I have chosen ceramics as my material of choice for the stories it can tell as a witness of human History. It bears the oldest traces of human activity on earth, both as man-made objects but also as part of the environment our ancestor walked in. Clay can preserve the passage of a being by the river side. Even today, it is as much a domestic material, integrated into our daily lives, as a high-tech material at the service of space exploration. To me, it represent an infinite source of creation.


My curiosity is my guide. I always marvel at the fact that nothing is immutable, and that everything comes from further afield.








Bio :

Manon Vallé is a multidisciplinary artist whose preferred medium is ceramics.


She studied at Ecole Nationale Supérieure d’Art de Bourges, where she started working with clay and fire. She spent a lot of time in the neighboring village of La Borne, a stronghold of wood-firing, and became passionate about building wood-fired kilns. She will graduate from ENSA Bourges in 2019 and continue her professional training at the Maison De la Céramique du Pays de Dieulefit.

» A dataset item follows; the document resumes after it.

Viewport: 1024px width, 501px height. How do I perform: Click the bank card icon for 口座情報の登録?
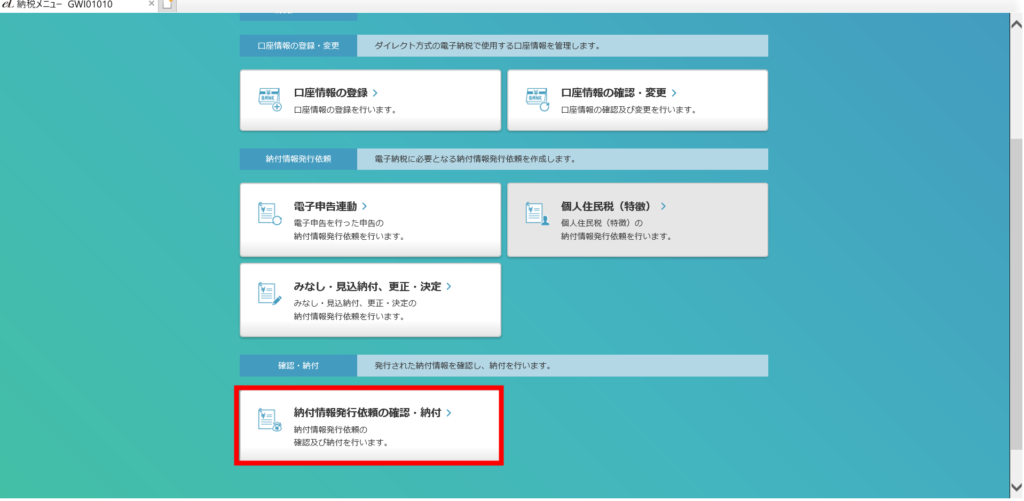coord(270,99)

She devotes her time to perfecting her art, while at the same time getting
involved in a number of collective projects in very different disciplines such as a radio performance and a Ready-to-play art event. She enjoys travelling around the world, deepening her understanding of clay, art and human ingeniosity.

Her practice oscillates between phases of investigation and research, and sculptural or graphic forms in which she re-injects her observations.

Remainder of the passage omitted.